For 60-year-olds, the biggest rate increases would fall on many of the blue-collar, predominantly white counties that powered Trump’s victory. In the southeast Ohio counties of Gallia, Meigs, and Washington where Trump romped, premiums would rise by about 80 percent for older lower-income adults, Kaiser calculated. Macomb and St. Clair counties in Michigan, which each swung sharply to Trump, would face increases of about 80 percent and 150 percent, respectively. Premiums for older low-income adults would more than double across a wide array of West Virginia counties. And deductibles for lower-income older adults would spike, too.

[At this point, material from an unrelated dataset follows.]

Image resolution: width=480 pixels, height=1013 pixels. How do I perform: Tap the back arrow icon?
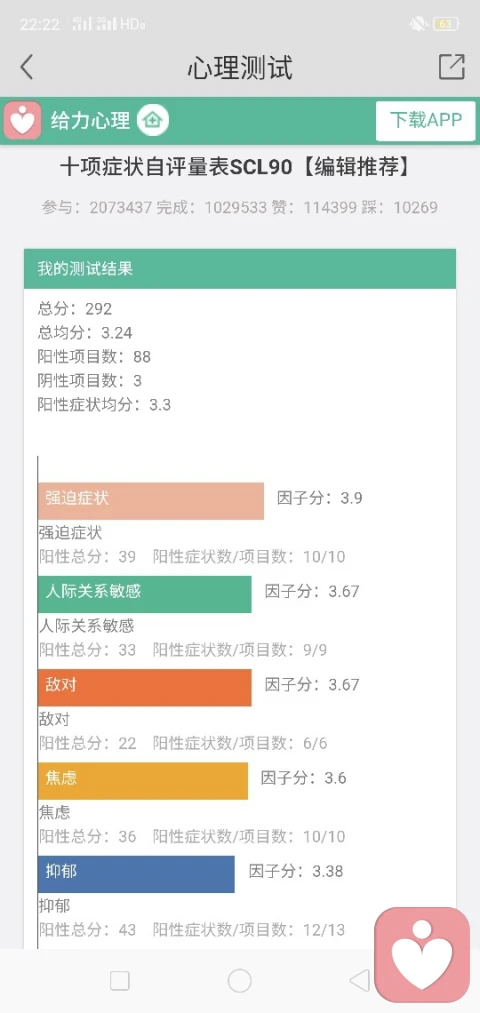[26, 67]
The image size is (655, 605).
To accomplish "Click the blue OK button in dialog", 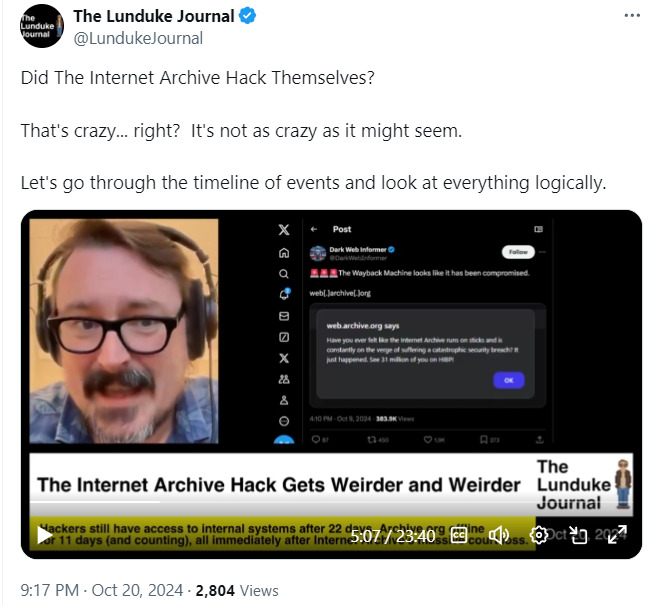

None of those costs even account for the unprecedented cuts both bills would impose on Medicaid, which the ACA expanded to serve a growing population of lower-income working adults. With its broadened focus, Medicaid has become indispensable in states hit hardest by the opioid crisis. But under both congressional plans, many of the states facing the highest level of opioid deaths—including West Virginia, Ohio, Kentucky, Nevada, and Michigan, all in the top 15—would face reductions of at least 35 percent in their working-age Medicaid populations, according to Urban Institute projections.
The losers in the GOP bills are beginning to notice. The latest Kaiser poll shows that while most non-college-educated whites and whites age 50 or older remain negative on the ACA, only about one-third of each group supports the Republican alternatives. And majorities of each group oppose cutting Medicaid funding. Perhaps most older and blue-collar whites feel such a strong cultural and racial affinity for the GOP that no offense against their economic interests can shatter that bond. But the grudging reset facing McConnell’s health-care bill suggests that, at least for now, too many Senate Republicans are not willing to test that proposition.